*** Exercise data Section Begins ***

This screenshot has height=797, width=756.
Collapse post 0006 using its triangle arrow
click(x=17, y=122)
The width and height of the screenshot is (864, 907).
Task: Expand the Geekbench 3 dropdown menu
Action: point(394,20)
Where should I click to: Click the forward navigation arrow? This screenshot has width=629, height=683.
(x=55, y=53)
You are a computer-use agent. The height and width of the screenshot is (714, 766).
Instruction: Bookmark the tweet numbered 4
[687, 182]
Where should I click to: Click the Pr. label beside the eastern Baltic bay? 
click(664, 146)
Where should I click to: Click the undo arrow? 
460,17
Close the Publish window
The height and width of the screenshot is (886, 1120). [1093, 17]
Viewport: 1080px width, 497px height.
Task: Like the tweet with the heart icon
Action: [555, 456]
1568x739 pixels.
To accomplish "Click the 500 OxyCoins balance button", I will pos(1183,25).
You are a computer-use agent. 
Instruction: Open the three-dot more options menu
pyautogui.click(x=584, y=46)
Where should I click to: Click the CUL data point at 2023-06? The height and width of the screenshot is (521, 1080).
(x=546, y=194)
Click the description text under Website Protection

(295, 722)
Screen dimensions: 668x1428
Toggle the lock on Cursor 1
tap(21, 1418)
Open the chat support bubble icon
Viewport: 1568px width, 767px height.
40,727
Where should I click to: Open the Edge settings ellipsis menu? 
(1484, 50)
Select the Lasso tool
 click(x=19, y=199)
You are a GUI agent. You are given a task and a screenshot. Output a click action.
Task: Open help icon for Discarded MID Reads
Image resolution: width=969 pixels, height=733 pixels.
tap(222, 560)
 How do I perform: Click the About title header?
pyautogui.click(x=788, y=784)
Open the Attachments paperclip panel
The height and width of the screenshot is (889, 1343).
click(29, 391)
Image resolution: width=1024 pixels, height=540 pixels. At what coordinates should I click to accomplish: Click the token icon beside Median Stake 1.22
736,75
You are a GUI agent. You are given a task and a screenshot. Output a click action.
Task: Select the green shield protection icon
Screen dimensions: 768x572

*** Exercise data Section Ends ***

Of the lines above, count those containing the word "computer", and give the number by itself.

2